Contracting Officers have long been reluctant to disregard recommendations made by DCAA with respect to the treatment of costs, notwithstanding the fact that many of DCAA’s recommendations are based on legal conclusions that, by education and experience, auditors are not qualified to make. Indeed, some of these recommendations seem so clearly out of phase with the text and purpose of the applicable regulations that they remind one that, in the 2000 movie “O Brother Where Art Thou?” George Clooney’s character had been imprisoned for the unauthorized practice of law. Nonetheless, DCAA recommendations have a significant chilling effect on the willingness of Contracting Officers to “do the right thing.” Even when the correct decisions are ultimately made, they are often made only after a protracted period of unnecessary angst and aggravation.
But nothing is so bad that it cannot be made worse. Apparently dissatisfied with existing DCAA procedures for elevating “unsatisfactory conditions relating to actions of Government officials” – now, there is a mouthful – which entail the successive elevation of issues and complaints through ascending levels of Government management, DCAA has decided it is time to turn informer and refer these officials to the DODIG for investigation.

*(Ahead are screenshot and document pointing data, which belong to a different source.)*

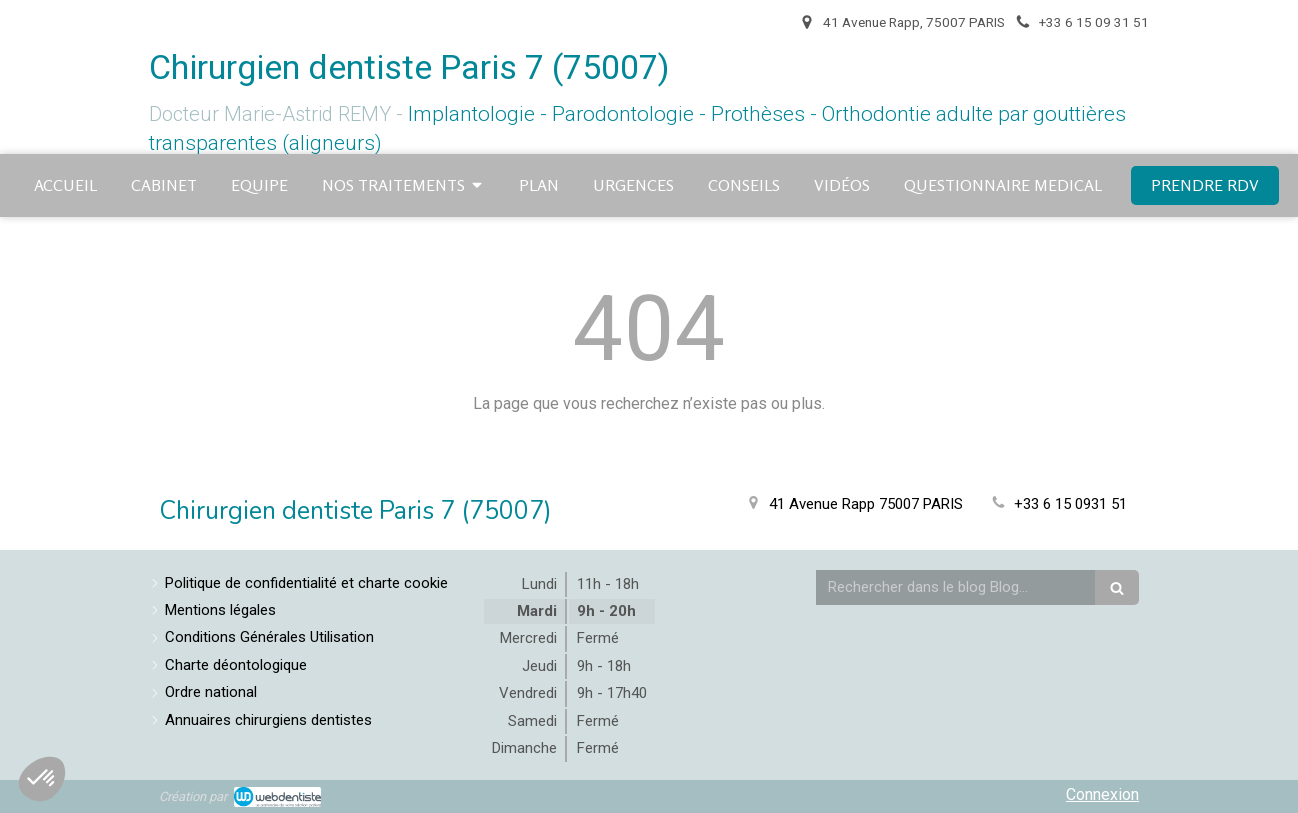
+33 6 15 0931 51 (1070, 504)
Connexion (1102, 794)
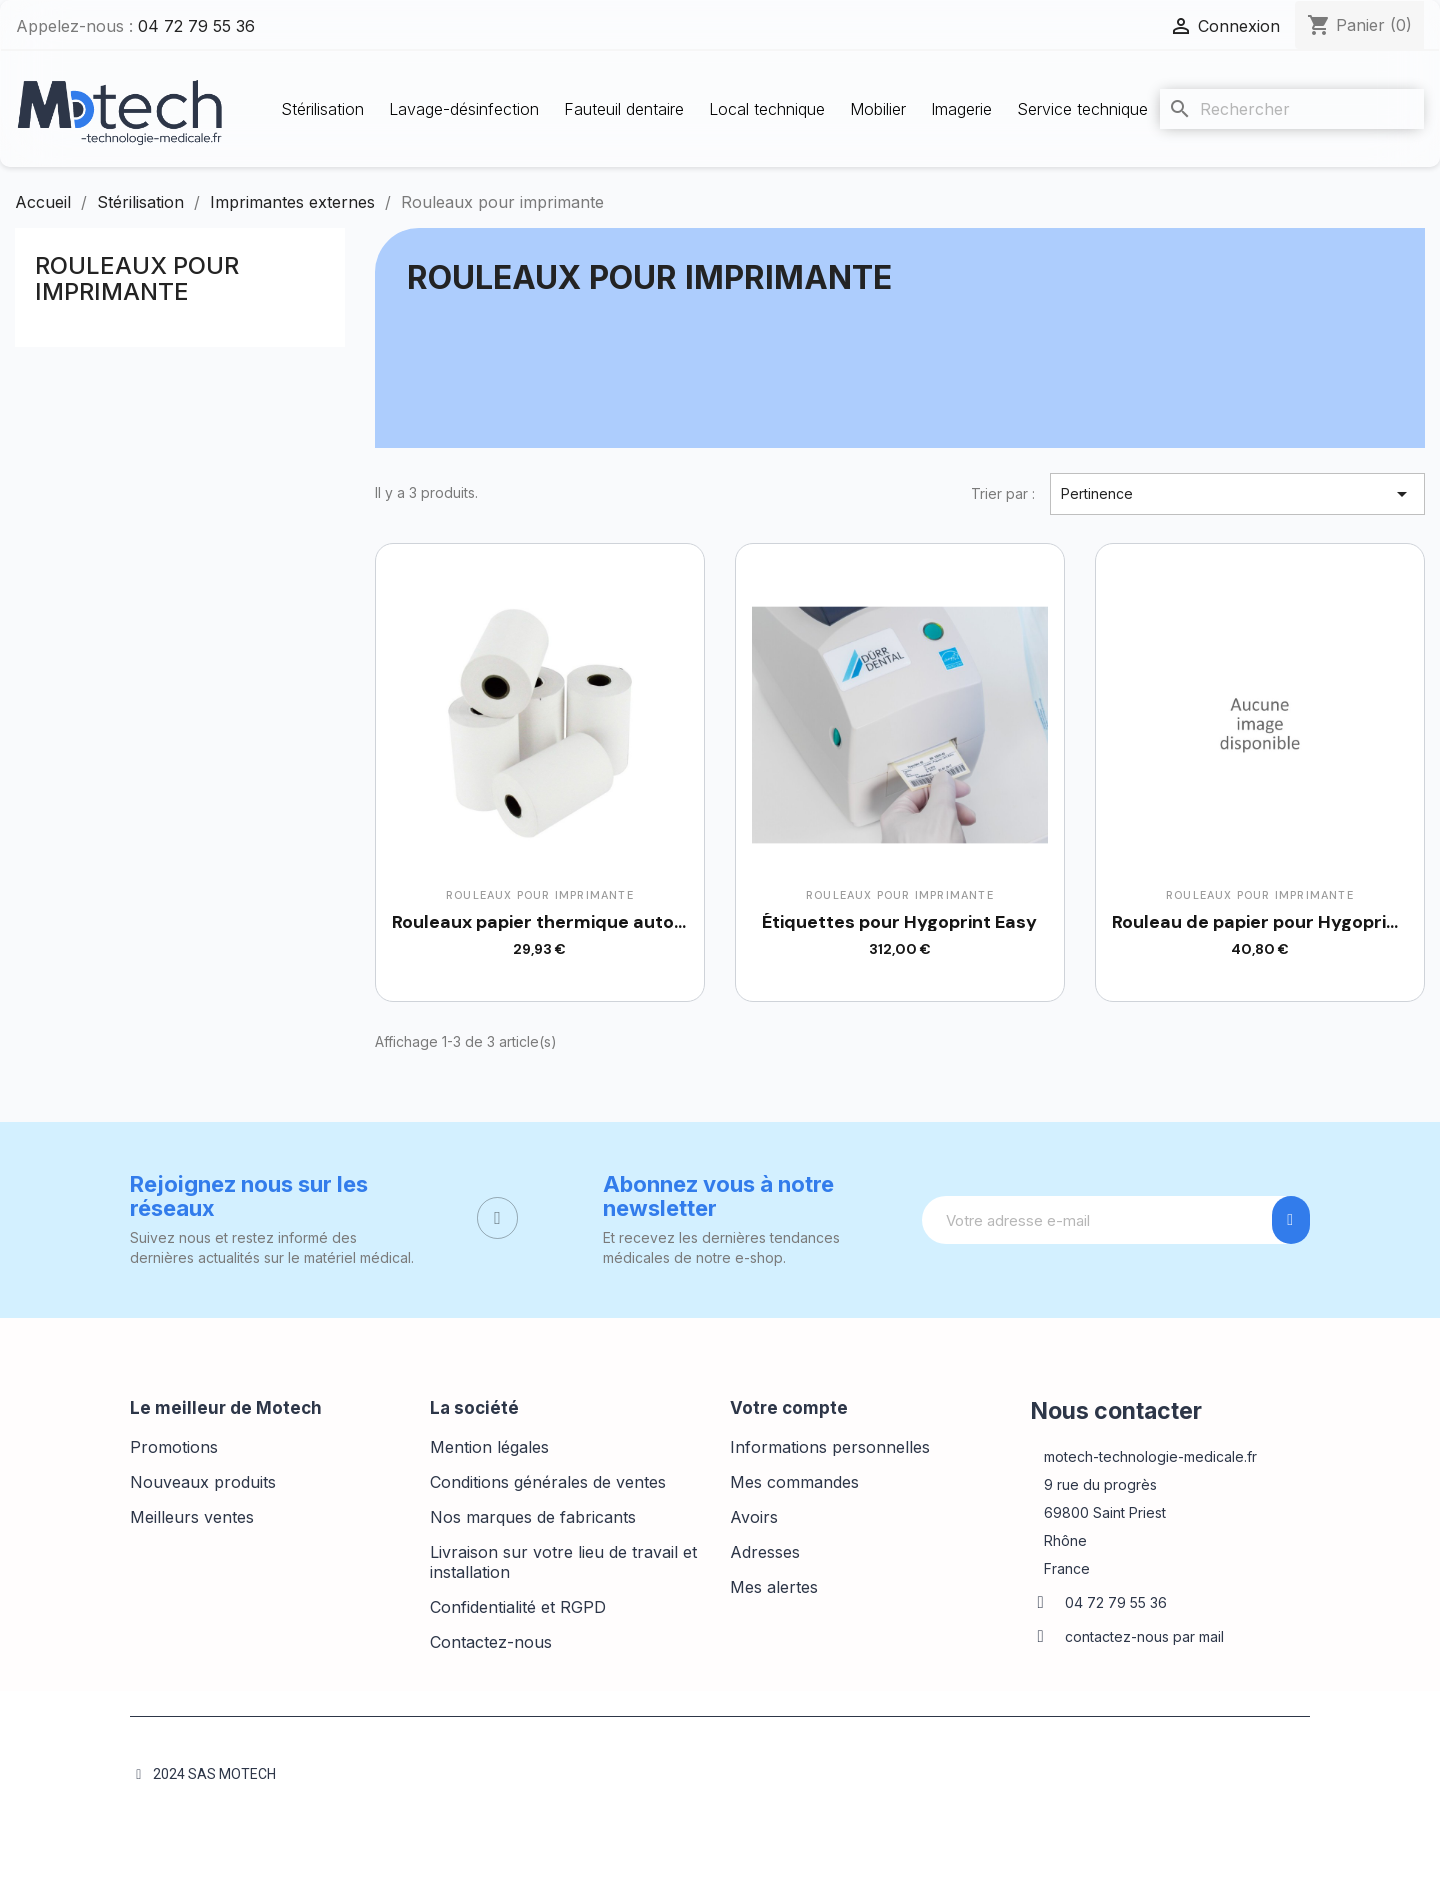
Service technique (1082, 109)
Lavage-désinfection (464, 109)
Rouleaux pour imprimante (137, 278)
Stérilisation (322, 109)
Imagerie (961, 109)
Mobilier (878, 109)
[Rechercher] (1292, 109)
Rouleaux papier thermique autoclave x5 (569, 922)
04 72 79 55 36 (196, 26)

Now, we are sure that there are a number of instances in which this kind of direct referral makes sense – like bribery and other forms of self-dealing – but, please is it really an IG-worthy event if an auditor believes that a Contracting Officer “awards a contractor unreasonable or excessive costs and/or profit”? That, friends, is the one specific example given by the DCAA MFR of “an action that is grossly inconsistent with procurement law and regulation.”
There are many institutions that, over the years, have used intimidation, threats, and strong arm tactics to arrogate unto themselves a level of de facto power that, de jure, was not theirs to exercise. Many of these have, thankfully, long since passed from the scene. DCAA would be well to remember that it functions as an advisor, not a dictator, and that Contracting Officers are individuals vested with discretionary decision-making powers, not puppets of the audit agency.